It would take a confluence of events that needs to happen just right, but if it does, House Speaker Nancy Pelosi (D-CA) could end up as the president of the United States.
The House picks the president
The first step to this disastrous occurrence would be an Electoral College tie — both President Donald Trump and Joe Biden would have to get 269 electoral votes, in which case the House of Representatives would “break the tie,” according to Fox.
In such a scenario, each state delegation gets one vote. “[F]or example,” Fox explained, “a vote among U.S. representatives from Maryland — which has seven Democrats and one Republican — would go to the Democratic candidate. A vote among U.S. representatives from Florida — which has 13 Democrats and 14 Republicans — would go to the Republican candidate.”
Currently, more state delegations are Republican-dominated than Democrat. According to the Daily Wire, 27 states have more Republicans, 22 have more Democrats, and one is tied.
However, depending on when the vote is held, these numbers could change. New House members elected in 2020 will be sworn in on Jan. 3, according to The Hill, and only time will tell how that will shake up the current numbers.
The Senate chooses the VP
In the case of an electoral tie or non-result, the Senate would meanwhile choose the vice president, according to Fox. As of now, there are too many close Senate races to have any idea how the majority is going to turn out there in 2021, but Fox and the Daily Wire both raised the possibility of a White House where the president and vice president are from different parties.

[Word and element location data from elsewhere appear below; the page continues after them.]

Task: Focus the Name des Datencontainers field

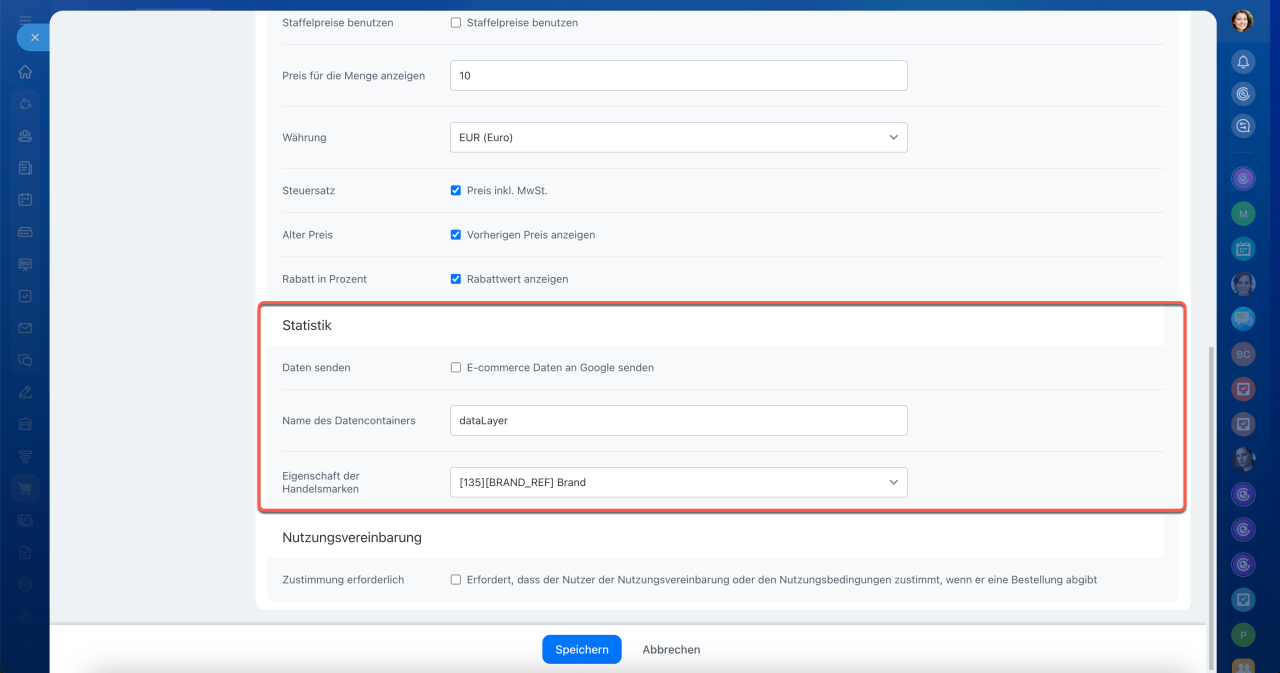Action: click(678, 421)
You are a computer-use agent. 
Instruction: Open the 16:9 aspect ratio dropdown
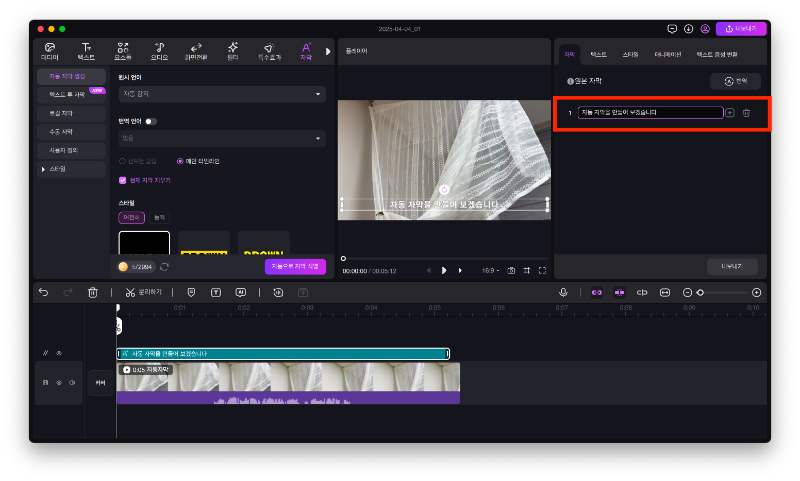[x=491, y=270]
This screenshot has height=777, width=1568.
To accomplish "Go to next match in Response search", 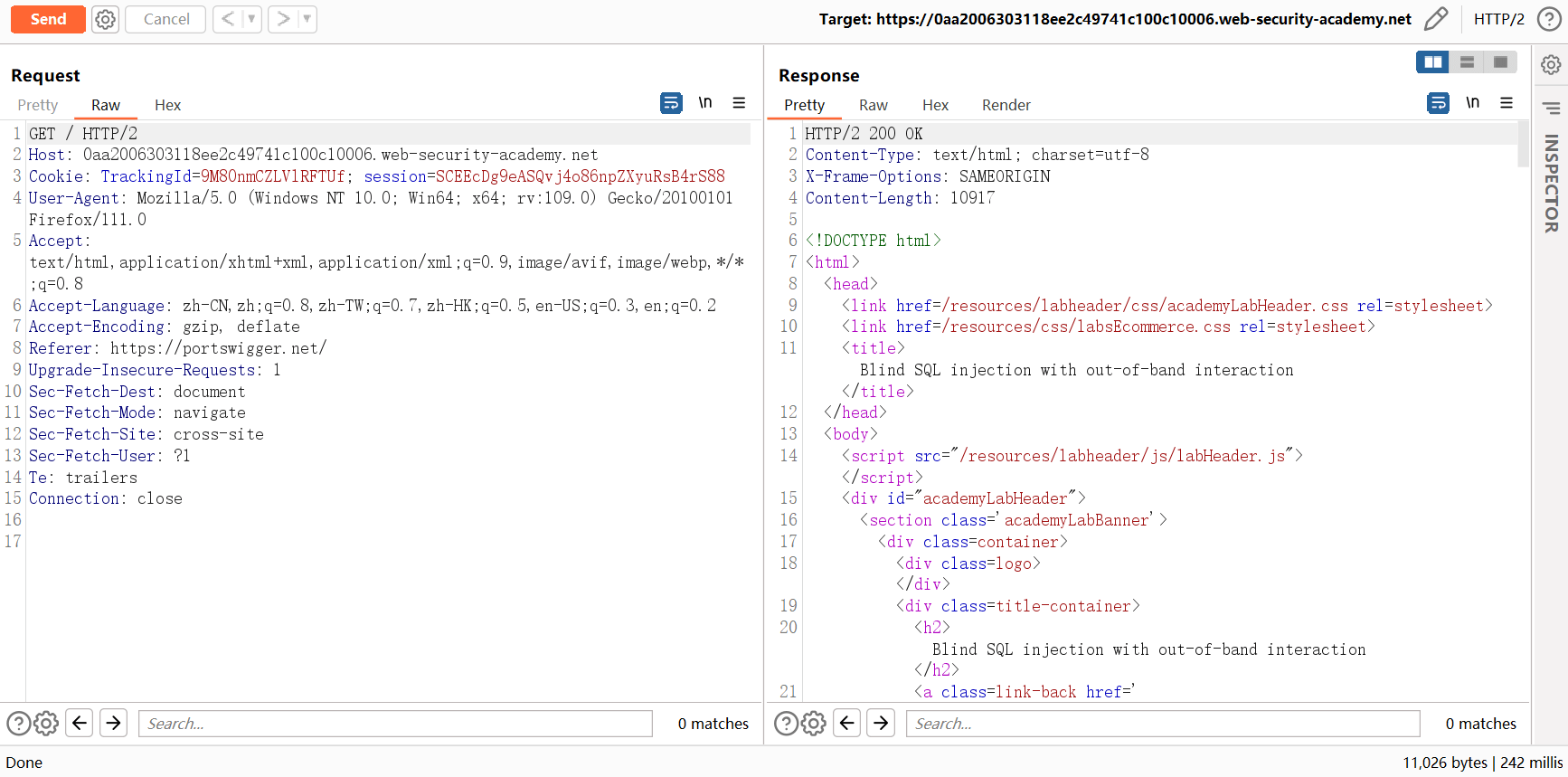I will 881,723.
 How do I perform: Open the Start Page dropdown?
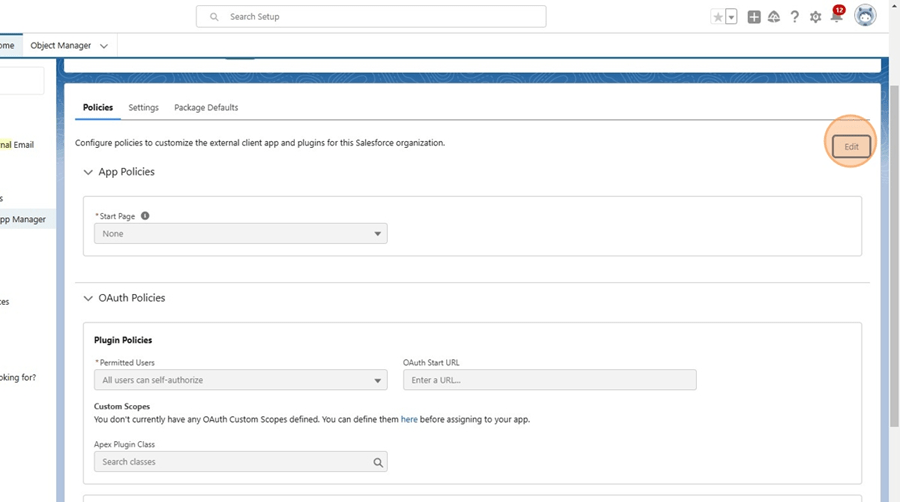pyautogui.click(x=240, y=234)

This happened in the race between Thomas Jefferson and Aaron Burr, as the Daily Wire noted, though the rules were a bit different back then.
By Jan. 20, 2021, “[i]f the House can’t decide on the president, and the Senate has chosen a vice president, then the vice president would become the acting president until the matter was resolved,” Fox reported Friday. But if neither the Senate nor House can make a decision — if the state delegations in the House also end up tied, for instance — and assuming Pelosi is sworn in as speaker again on Jan. 3, the California Democrat could become acting president.
A short-lived presidency
It was a scenario recently laid out by Fox News contributor Judge Andrew Napolitano. “Stated simply, whoever is the sitting speaker of the United States, would become president at noon on Jan. 20, 2021, if the Electoral College has failed to elect someone,” he said, according to the Daily Wire.
Of course, a Pelosi presidency would likely be short-lived. It would be up to both houses of Congress to somehow decide on a permanent president and vice president for the rest of the term at that point.
Still, even the thought of Pelosi as commander-in-chief is enough to give most Republicans nightmares. She needs to retire, not become president.